- EXERCISE AIM
Reproduce the rows below word for word, beginning with the line that contains "Tap the text 变频器安装与配线" and continuing through the line that contains "This screenshot has width=699, height=524. click(x=341, y=209)", including both of those lines.

* start PROVIDED ENTRIES *

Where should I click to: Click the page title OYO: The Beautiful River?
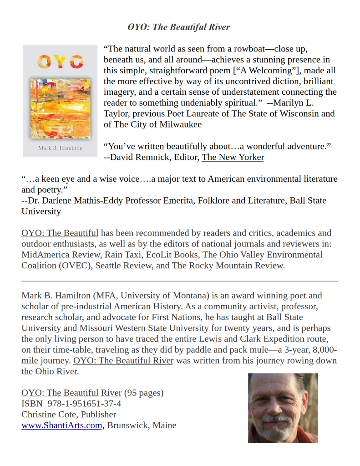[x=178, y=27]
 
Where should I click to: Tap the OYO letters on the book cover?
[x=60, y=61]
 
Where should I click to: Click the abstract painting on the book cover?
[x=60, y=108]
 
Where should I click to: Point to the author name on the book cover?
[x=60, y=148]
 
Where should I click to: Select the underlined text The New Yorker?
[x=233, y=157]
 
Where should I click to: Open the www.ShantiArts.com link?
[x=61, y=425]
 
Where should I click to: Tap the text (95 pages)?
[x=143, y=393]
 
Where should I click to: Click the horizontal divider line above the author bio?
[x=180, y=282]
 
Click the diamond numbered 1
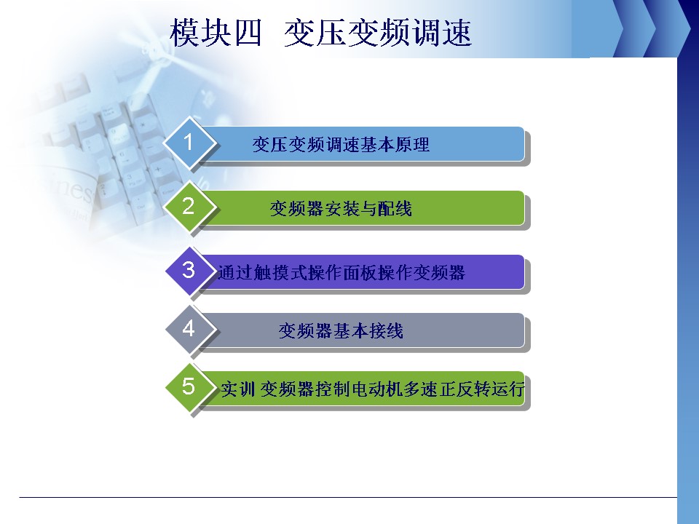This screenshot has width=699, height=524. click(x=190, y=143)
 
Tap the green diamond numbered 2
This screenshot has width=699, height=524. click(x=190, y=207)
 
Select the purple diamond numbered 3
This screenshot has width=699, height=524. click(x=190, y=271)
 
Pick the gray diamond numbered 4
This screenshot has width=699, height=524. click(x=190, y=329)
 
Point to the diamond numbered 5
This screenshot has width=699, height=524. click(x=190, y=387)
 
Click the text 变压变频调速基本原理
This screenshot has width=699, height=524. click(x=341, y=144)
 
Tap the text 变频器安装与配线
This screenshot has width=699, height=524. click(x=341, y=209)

* end PROVIDED ENTRIES *
* start PROVIDED ENTRIES *

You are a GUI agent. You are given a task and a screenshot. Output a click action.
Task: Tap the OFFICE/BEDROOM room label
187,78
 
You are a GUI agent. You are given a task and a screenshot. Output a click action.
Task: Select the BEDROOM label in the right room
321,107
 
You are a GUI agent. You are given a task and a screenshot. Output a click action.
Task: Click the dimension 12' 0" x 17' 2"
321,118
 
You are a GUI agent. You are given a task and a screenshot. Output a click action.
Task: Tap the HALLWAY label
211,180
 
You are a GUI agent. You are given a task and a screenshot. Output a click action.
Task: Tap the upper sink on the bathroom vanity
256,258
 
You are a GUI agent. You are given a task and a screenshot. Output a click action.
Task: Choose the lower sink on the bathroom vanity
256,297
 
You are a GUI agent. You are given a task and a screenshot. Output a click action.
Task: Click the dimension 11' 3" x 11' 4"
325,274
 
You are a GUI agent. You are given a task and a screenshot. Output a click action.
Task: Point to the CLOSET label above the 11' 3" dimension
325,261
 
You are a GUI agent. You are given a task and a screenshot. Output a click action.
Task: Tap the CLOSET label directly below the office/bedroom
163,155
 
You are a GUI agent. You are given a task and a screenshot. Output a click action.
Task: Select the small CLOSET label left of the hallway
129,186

* end PROVIDED ENTRIES *

- SOLUTION TO THIS PROBLEM
Tap the text 变频器安装与配线
This screenshot has width=699, height=524. click(x=341, y=209)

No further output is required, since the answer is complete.